Exercise details – Copy each line containing the word "agent" from the records that follow, please.
== Supplied material
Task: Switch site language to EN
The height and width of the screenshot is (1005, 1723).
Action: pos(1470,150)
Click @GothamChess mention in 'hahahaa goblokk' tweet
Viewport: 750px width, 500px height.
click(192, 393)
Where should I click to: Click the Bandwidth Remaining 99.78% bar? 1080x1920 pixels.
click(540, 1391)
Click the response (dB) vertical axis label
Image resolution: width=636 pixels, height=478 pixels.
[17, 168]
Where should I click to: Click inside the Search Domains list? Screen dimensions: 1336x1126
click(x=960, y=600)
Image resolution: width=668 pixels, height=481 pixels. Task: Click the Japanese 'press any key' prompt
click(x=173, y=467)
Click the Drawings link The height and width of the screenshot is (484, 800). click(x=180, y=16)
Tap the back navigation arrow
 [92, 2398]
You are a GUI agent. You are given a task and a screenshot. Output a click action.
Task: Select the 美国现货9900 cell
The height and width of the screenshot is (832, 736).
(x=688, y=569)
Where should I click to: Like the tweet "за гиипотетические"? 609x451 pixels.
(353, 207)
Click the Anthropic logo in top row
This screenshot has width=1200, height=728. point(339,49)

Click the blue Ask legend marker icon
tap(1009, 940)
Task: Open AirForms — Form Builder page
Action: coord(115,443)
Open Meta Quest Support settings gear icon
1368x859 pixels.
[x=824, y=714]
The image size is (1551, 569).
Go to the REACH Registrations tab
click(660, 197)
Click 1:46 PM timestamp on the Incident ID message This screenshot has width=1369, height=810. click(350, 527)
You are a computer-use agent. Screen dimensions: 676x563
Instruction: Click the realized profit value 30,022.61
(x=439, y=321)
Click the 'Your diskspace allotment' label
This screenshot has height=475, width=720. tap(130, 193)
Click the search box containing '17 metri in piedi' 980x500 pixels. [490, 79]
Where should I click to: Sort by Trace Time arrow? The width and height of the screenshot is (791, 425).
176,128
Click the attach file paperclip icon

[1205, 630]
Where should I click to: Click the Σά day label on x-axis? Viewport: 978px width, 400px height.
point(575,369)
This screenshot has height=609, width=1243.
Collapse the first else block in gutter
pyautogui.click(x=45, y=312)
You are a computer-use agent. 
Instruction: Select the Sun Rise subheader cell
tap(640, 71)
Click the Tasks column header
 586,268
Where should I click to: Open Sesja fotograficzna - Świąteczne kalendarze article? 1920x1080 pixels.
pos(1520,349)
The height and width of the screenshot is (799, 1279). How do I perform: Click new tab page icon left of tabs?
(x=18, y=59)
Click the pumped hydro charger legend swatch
====
Answer below –
You are a GUI agent. You are given a task and a screenshot. Output a click action.
You are a computer-use agent. Screen dimensions: 676x563
You are a computer-use agent. 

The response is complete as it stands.